Levy Thorpe

Personal information
- Full name: Levy Thorpe
- Date of birth: 18 November 1889
- Place of birth: Seaham, England
- Date of death: 1935 (aged 45–46)
- Height: 5 ft 7 in (1.70 m)
- Position(s): Wing half

Senior career*
- Years: Team / Apps / (Gls)
- 1907–1908: Seaham Albion
- 1908–1909: Seaham White Star
- 1909–1911: Seaham Harbour
- 1911–1913: Blackpool / 92 / (1)
- 1913–1920: Burnley / 72 / (3)
- 1920–1922: Blackburn Rovers / 85 / (1)
- 1922–1924: Lincoln City / 69 / (9)
- 1924–1925: Rochdale / 31 / (0)
- 1926: Farnworth Town
- Total:  / 349 / (14)

= Levy Thorpe =

English footballer

Levy Thorpe (18 November 1889 – 1935) was an English professional footballer who played as a wing half. He made 98 appearances for Blackpool, all of which were in consecutive games. 92 of these were in the Football League; the other six were in the FA Cup.

==Career==
Thorpe made his debut for Blackpool late in the 1910–11 campaign, in a 2–0 victory against Leicester Fosse at Bloomfield Road on 29 March 1911. He went on to appear in their six remaining League games, beginning a long run of consecutive appearances for the club.

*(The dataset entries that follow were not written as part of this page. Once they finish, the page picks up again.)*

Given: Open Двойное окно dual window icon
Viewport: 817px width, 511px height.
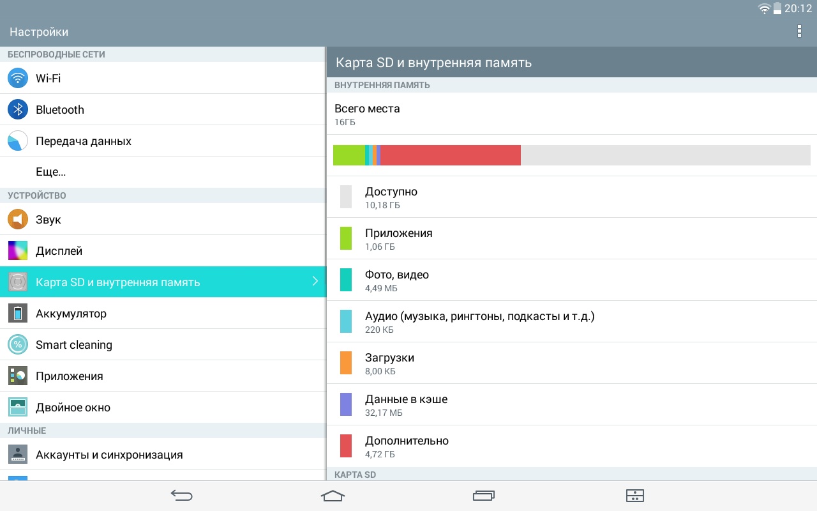Looking at the screenshot, I should [x=18, y=407].
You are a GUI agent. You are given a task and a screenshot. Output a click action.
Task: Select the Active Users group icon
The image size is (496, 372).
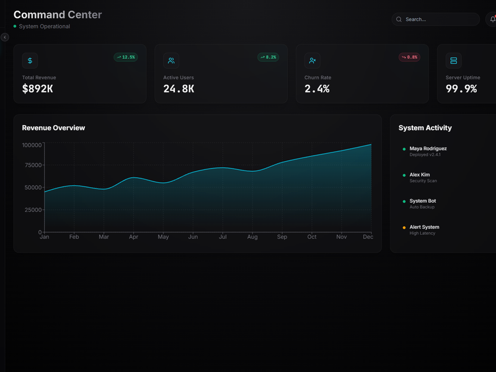171,61
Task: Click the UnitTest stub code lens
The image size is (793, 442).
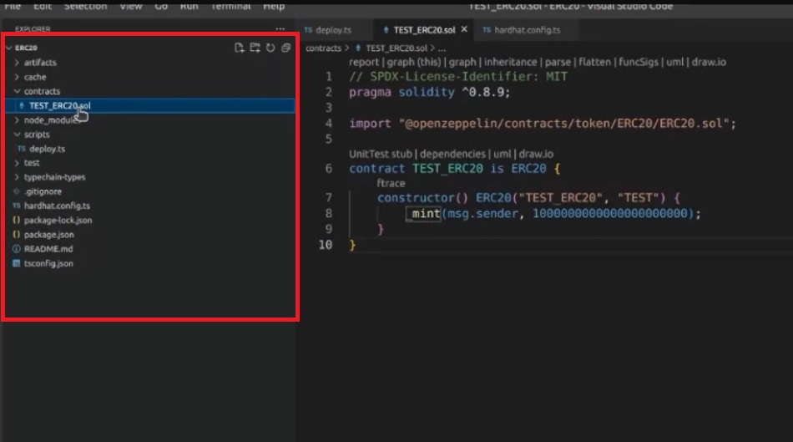Action: point(380,154)
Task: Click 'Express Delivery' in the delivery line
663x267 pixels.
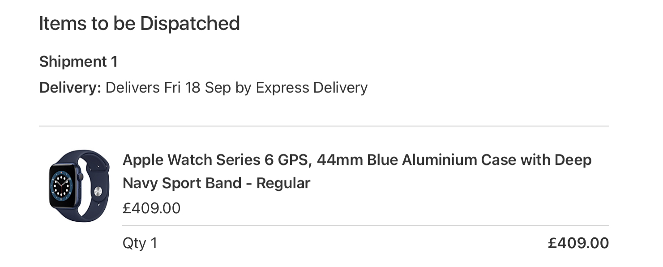Action: (x=312, y=87)
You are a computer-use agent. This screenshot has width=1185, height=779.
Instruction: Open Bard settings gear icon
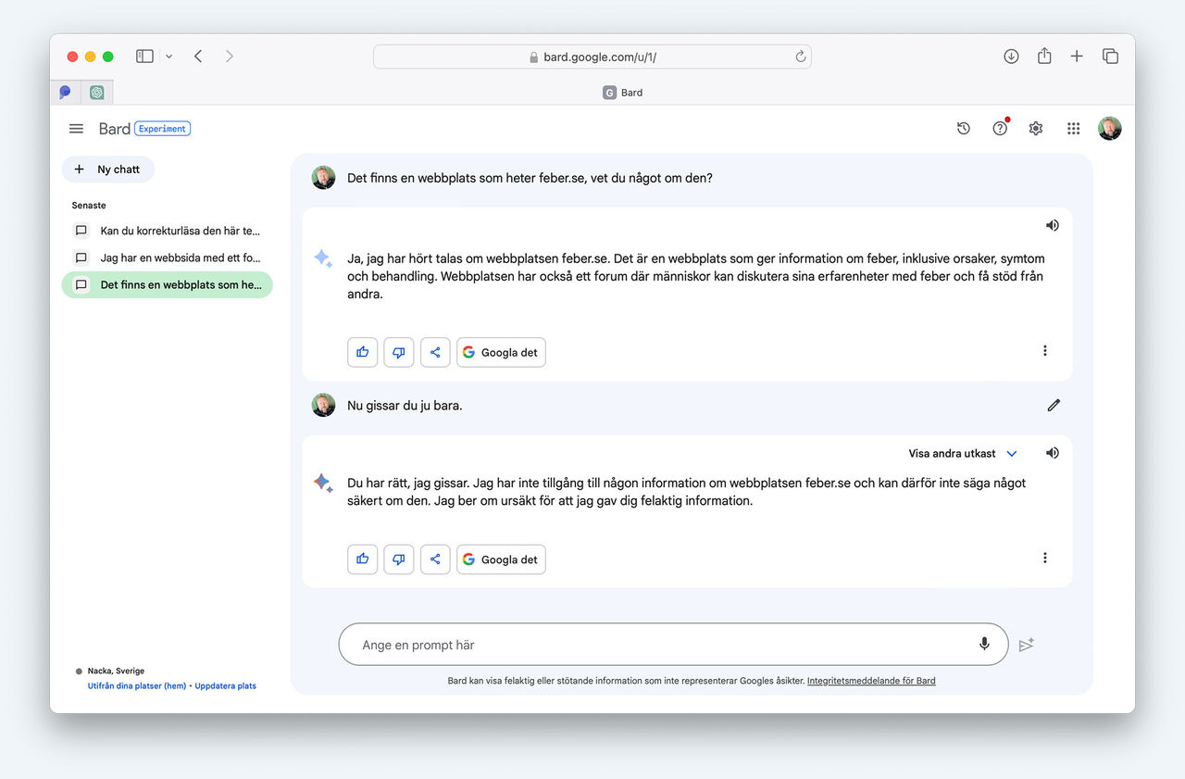click(1036, 129)
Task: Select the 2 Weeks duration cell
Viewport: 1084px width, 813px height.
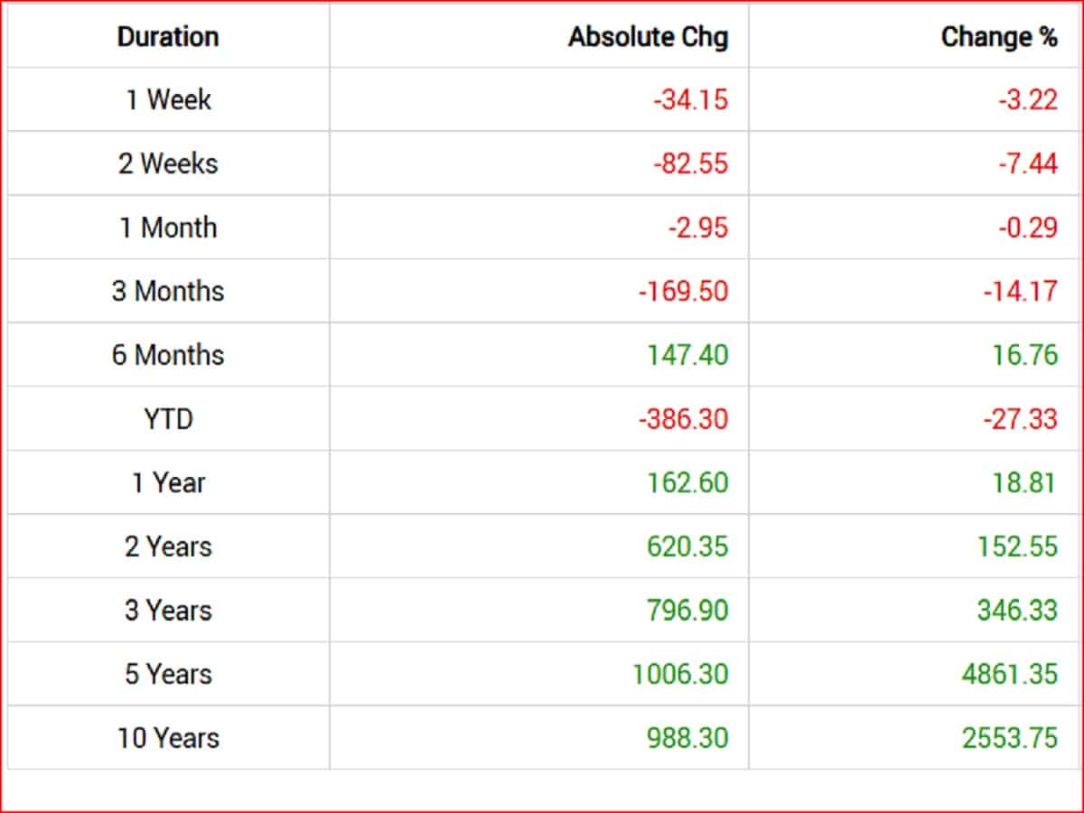Action: coord(168,164)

The following season, 1911–12, he was an ever-present, appearing in the number-4 jersey in all of Blackpool's 42 League and FA Cup games. He also scored his first and only goal for the club. It came in a 2–0 victory over Nottingham Forest at Bloomfield Road on 23 March 1912.

The ever-present record was preserved the following 1912–13 season, at the end of which he had made 89 consecutive appearances for the Tangerines.

In 1913–14, Thorpe appeared in the first 9 League games, continuing his appearance streak to 98 games, before being sold to Lancashire rivals Burnley. However, during World War I, he returned to Blackpool as a guest player.

== Personal life ==
Thorpe served as a private in the Loyal North Lancashire Regiment during the First World War.